#### INPUT RECORDS

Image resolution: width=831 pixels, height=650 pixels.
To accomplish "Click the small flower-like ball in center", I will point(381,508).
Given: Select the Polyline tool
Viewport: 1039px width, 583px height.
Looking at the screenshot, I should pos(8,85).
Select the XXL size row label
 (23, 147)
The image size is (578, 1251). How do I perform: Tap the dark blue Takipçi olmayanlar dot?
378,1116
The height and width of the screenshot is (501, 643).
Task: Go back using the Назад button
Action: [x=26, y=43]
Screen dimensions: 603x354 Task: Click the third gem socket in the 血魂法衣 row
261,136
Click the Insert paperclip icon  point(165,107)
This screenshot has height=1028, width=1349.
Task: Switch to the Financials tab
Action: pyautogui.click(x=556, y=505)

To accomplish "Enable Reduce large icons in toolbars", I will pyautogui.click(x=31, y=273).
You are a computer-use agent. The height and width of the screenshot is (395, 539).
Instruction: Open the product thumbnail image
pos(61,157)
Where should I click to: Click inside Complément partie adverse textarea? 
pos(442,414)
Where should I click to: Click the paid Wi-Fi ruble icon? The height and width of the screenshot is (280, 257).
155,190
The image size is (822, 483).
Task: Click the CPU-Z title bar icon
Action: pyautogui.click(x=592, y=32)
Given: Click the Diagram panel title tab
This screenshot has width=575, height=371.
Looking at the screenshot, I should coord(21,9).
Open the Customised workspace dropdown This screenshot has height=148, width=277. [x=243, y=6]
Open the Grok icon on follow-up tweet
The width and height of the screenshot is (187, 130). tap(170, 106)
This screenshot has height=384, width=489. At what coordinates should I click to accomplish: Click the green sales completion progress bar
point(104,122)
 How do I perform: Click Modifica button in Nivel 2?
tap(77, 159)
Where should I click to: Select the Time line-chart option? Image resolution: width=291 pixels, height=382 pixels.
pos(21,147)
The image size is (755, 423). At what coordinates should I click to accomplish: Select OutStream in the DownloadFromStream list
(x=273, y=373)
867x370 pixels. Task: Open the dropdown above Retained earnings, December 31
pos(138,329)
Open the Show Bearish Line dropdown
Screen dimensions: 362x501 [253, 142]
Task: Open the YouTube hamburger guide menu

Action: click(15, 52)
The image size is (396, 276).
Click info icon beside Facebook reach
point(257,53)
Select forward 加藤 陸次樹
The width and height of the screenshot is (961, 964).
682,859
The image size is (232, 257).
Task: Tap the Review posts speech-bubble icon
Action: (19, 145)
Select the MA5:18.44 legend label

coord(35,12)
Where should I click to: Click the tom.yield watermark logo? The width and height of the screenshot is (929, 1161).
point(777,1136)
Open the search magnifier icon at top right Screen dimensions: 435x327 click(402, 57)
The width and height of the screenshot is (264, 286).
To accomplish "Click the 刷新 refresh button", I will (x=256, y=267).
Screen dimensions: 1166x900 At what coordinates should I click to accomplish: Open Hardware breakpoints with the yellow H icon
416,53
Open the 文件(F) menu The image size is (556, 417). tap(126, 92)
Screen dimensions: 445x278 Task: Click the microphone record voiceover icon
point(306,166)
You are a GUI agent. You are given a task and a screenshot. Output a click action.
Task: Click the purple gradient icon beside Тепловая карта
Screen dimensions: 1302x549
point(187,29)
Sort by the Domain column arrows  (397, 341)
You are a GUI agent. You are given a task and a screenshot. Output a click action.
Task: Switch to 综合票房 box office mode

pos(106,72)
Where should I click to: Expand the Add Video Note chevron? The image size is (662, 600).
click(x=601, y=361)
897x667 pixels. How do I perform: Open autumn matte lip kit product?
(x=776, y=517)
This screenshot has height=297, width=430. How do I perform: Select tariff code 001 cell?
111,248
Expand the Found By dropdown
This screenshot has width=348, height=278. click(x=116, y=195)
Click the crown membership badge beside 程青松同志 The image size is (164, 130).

#### PROMPT
Make an exact copy of every record in the listing.

#### RESULT OF THE EXERCISE
Image resolution: width=831 pixels, height=650 pixels.
To accomplish "Click the small flower-like ball in center", I will point(381,508).
Given: Select the Polyline tool
Viewport: 1039px width, 583px height.
Looking at the screenshot, I should pos(8,85).
Select the XXL size row label
 (23, 147)
The image size is (578, 1251). How do I perform: Tap the dark blue Takipçi olmayanlar dot?
378,1116
The height and width of the screenshot is (501, 643).
Task: Go back using the Назад button
Action: [x=26, y=43]
Screen dimensions: 603x354 Task: Click the third gem socket in the 血魂法衣 row
261,136
Click the Insert paperclip icon  point(165,107)
This screenshot has height=1028, width=1349.
Task: Switch to the Financials tab
Action: pyautogui.click(x=556, y=505)

To accomplish "Enable Reduce large icons in toolbars", I will pyautogui.click(x=31, y=273).
You are a computer-use agent. The height and width of the screenshot is (395, 539).
Instruction: Open the product thumbnail image
pos(61,157)
Where should I click to: Click inside Complément partie adverse textarea? 
pos(442,414)
Where should I click to: Click the paid Wi-Fi ruble icon? The height and width of the screenshot is (280, 257).
155,190
The image size is (822, 483).
Task: Click the CPU-Z title bar icon
Action: pyautogui.click(x=592, y=32)
Given: Click the Diagram panel title tab
This screenshot has width=575, height=371.
Looking at the screenshot, I should coord(21,9).
Open the Customised workspace dropdown This screenshot has height=148, width=277. [x=243, y=6]
Open the Grok icon on follow-up tweet
The width and height of the screenshot is (187, 130). tap(170, 106)
This screenshot has height=384, width=489. At what coordinates should I click to accomplish: Click the green sales completion progress bar
point(104,122)
 How do I perform: Click Modifica button in Nivel 2?
tap(77, 159)
Where should I click to: Select the Time line-chart option? Image resolution: width=291 pixels, height=382 pixels.
pos(21,147)
The image size is (755, 423). At what coordinates should I click to accomplish: Select OutStream in the DownloadFromStream list
(x=273, y=373)
867x370 pixels. Task: Open the dropdown above Retained earnings, December 31
pos(138,329)
Open the Show Bearish Line dropdown
Screen dimensions: 362x501 [253, 142]
Task: Open the YouTube hamburger guide menu

Action: click(15, 52)
The image size is (396, 276).
Click info icon beside Facebook reach
point(257,53)
Select forward 加藤 陸次樹
The width and height of the screenshot is (961, 964).
682,859
The image size is (232, 257).
Task: Tap the Review posts speech-bubble icon
Action: (19, 145)
Select the MA5:18.44 legend label

coord(35,12)
Where should I click to: Click the tom.yield watermark logo? The width and height of the screenshot is (929, 1161).
point(777,1136)
Open the search magnifier icon at top right Screen dimensions: 435x327 click(402, 57)
The width and height of the screenshot is (264, 286).
To accomplish "Click the 刷新 refresh button", I will (x=256, y=267).
Screen dimensions: 1166x900 At what coordinates should I click to accomplish: Open Hardware breakpoints with the yellow H icon
416,53
Open the 文件(F) menu The image size is (556, 417). tap(126, 92)
Screen dimensions: 445x278 Task: Click the microphone record voiceover icon
point(306,166)
You are a GUI agent. You are given a task and a screenshot. Output a click action.
Task: Click the purple gradient icon beside Тепловая карта
Screen dimensions: 1302x549
point(187,29)
Sort by the Domain column arrows  (397, 341)
You are a GUI agent. You are given a task and a screenshot. Output a click action.
Task: Switch to 综合票房 box office mode

pos(106,72)
Where should I click to: Expand the Add Video Note chevron? The image size is (662, 600).
click(x=601, y=361)
897x667 pixels. How do I perform: Open autumn matte lip kit product?
(x=776, y=517)
This screenshot has height=297, width=430. How do I perform: Select tariff code 001 cell?
111,248
Expand the Found By dropdown
This screenshot has width=348, height=278. click(x=116, y=195)
Click the crown membership badge beside 程青松同志 The image size is (164, 130).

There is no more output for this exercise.